Visualization of the feature selection process

  1. library(viridisLite)
  2. library(mlr3misc)
  3. data = as.data.table(instance$archive)
  4. data[, n:= map_int(importance, length)]
  5. ggplot(data, aes(x = n, y = )) +
  6. geom_line(
  7. color = viridis(1, begin = 0.5),
  8. linewidth = 1) +
  9. geom_point(
  10. fill = viridis(1, begin = 0.5),
  11. shape = 21,
  12. size = 3,
  13. stroke = 0.5,
  14. alpha = 0.8) +
  15. xlab("Number of Features") +
  16. scale_x_reverse() +
  17. theme_minimal()

Optimization path of the feature selection. We observe that the performance increases first as the number of features decreases. As soon as informative features are removed, the performance drops.

RFE-CV:

Principle: RFE-CV determines the optimal number of features by CV before filtering them.

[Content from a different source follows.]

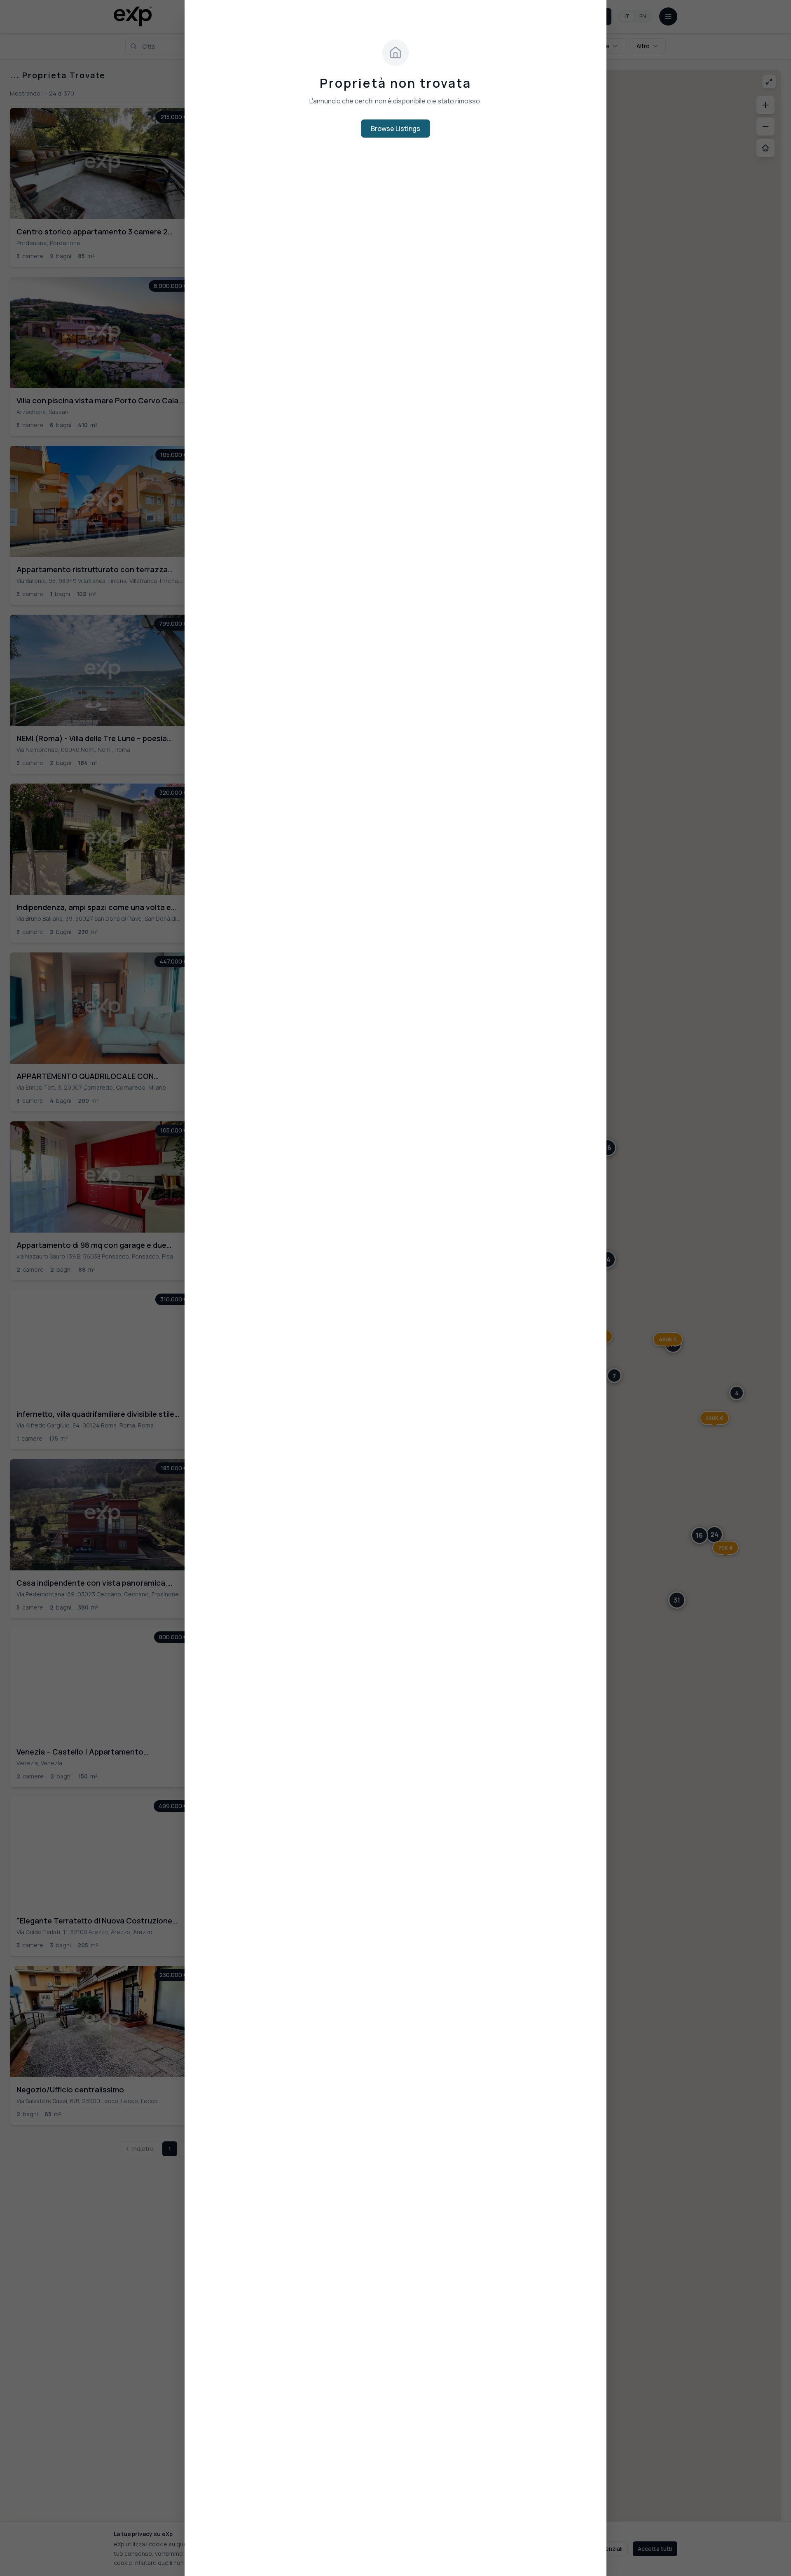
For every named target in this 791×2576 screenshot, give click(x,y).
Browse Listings (395, 128)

RFE-CV estimates the optimal number of features before selecting a feature set. For this, an RFE is run in each resampling iteration and the number of features with the best mean performance is selected. Then one more RFE is carried out on the complete dataset with the optimal number of features as the final feature set size.

 

 

  1. optimizer = fs("rfecv",
  2. n_features = 1,
  3. feature_number = 1) #no aggregation needed
  4. learner = lrn("",
  5. type = "C-classification",
  6. kernel = "linear",
  7. predict_type = "prob")
  8. instance = fsi(
  9. task = task,
  10. learner = learner,
  11. resampling = rsmp("cv", folds = 6),#6 fold cv to determine feature set size
  12. measures = msr(""),
  13. terminator = trm("none"),
  14. callback = clbk("mlr3fselect.svm_rfe"))
  15. optimizer$optimize(instance)
  16. library(ggplot2)
  17. library(viridisLite)
  18. library(mlr3misc)
  19. data = (instance$archive)[!(iteration), ]
  20. aggr = data[, list("y" = mean(unlist(.SD))), by = "batch_nr", .SDcols = ""]
  21. aggr[, batch_nr := 61 - batch_nr]
  22. data[, n:= map_int(importance, length)]
  23. ggplot(aggr, aes(x = batch_nr, y = y)) +
  24. geom_line(
  25. color = viridis(1, begin = 0.5),
  26. linewidth = 1) +
  27. geom_point(
  28. fill = viridis(1, begin = 0.5),
  29. shape = 21,
  30. size = 3,
  31. stroke = 0.5,
  32. alpha = 0.8) +
  33. geom_vline(
  34. xintercept = aggr[y == max(y)]$batch_nr,
  35. colour = viridis(1, begin = 0.33),
  36. linetype = 3
  37. ) +
  38. xlab("Number of Features") +
  39. ylab("Mean AUC") +
  40. scale_x_reverse() +
  41. theme_minimal()
  42. #We subset the task to the optimal feature set and train the learner.
  43. task$select(instance$result_feature_set)
  44. learner$train(task)
  45. #The trained model can now be used to predict new, external data.

 Estimation of the optimal number of features. The best mean performance is achieved with 19 features (blue line).